Sementara Abdul Basit, Ketua Historika Indonesia mengatakan bahwa tujuan diadakannya diskusi dalam memperingati Peristiwa Lengkong itu untuk  mengingatkan, dan memperingati bahwa di tempat itu puluhan tahun yang lalu ada anak muda bangsa Indoensia yang gugur dalam membela bangsa Indonesia.

“Karena ada yang mengatakan untuk menghancurkan sebuah negara, jauhkan saja dari sejarahnya. Kata Bung Karno, Jasmerah, Jangan sekali-sekali melupakan sejarah. Jadi ya tujuannya itu, untuk memperingati dan mengingatkan itu,” papar Basit.

Basit juga menyatakan bahwa kegiatan tersebut salah satunya untuk memperkenalkan Monumen Lengkong di tempat itu. Karena monumen tersebut jarang sekali ada yang mengunjungi untuk sekedar tahu dan memperingati. Tapi yang utama adalah untuk memperingati persatuan negara Indonesia.

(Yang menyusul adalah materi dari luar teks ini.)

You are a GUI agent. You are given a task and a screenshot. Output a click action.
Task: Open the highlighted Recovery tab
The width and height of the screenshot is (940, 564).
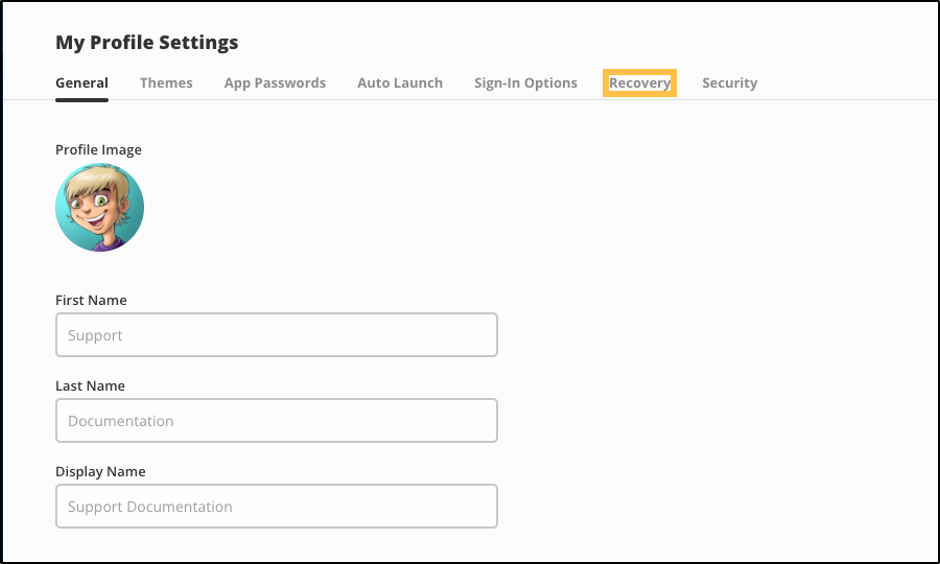tap(639, 83)
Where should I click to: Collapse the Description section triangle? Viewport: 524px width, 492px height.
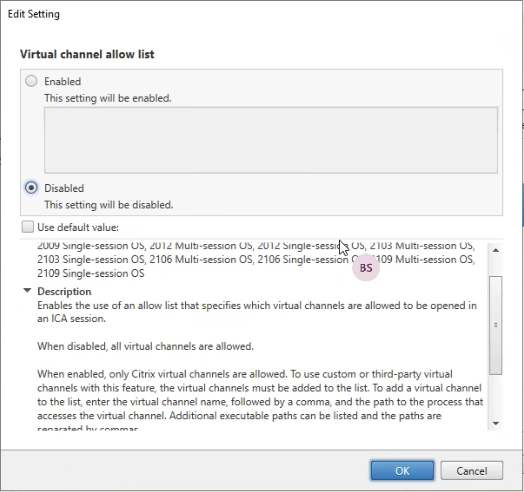click(x=27, y=291)
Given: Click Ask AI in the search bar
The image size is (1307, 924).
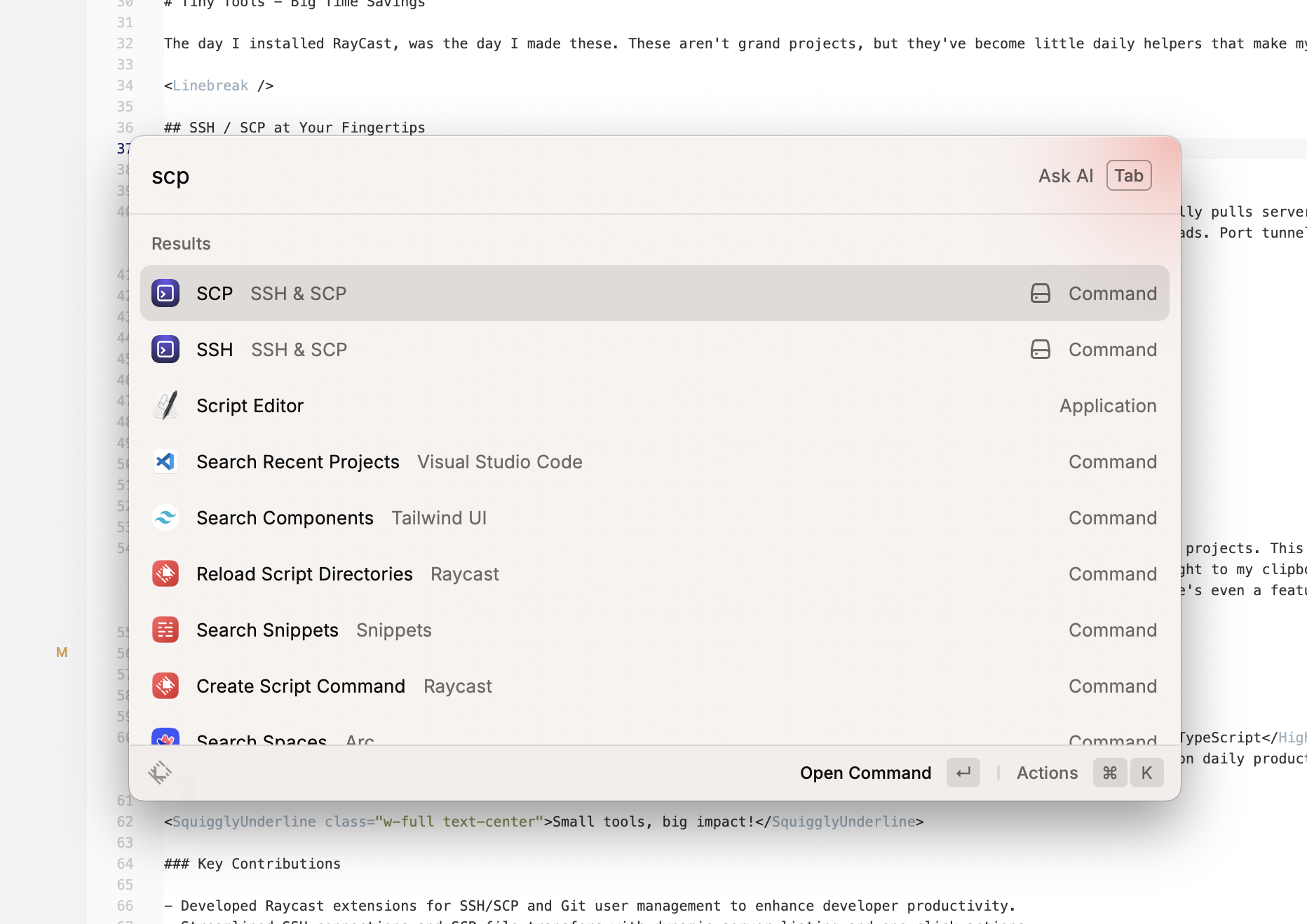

Karena kejadian itu terjadi pasca proklamasi kemerdekaan dan merupakan rangkaian dari perjuangan revolusi bangsa Indonesia.

Kembali menurut Rusdi, pentingnya memperingati peristiwa ini bagi generasi muda adalah supaya belajar dan mengapresiasi para pejuang yang telah rela mengorbankan segenap jiwa dan raganya.

“Yah tentu saja, bangsa Indonesia perlu menghargai mereka yang dulu membaktikan segala darma baktinya. Begitu dong, apa lagi telah mengorbankan esensi paling besar dalam kehidupan, yaitu jiwa,” tandasnya.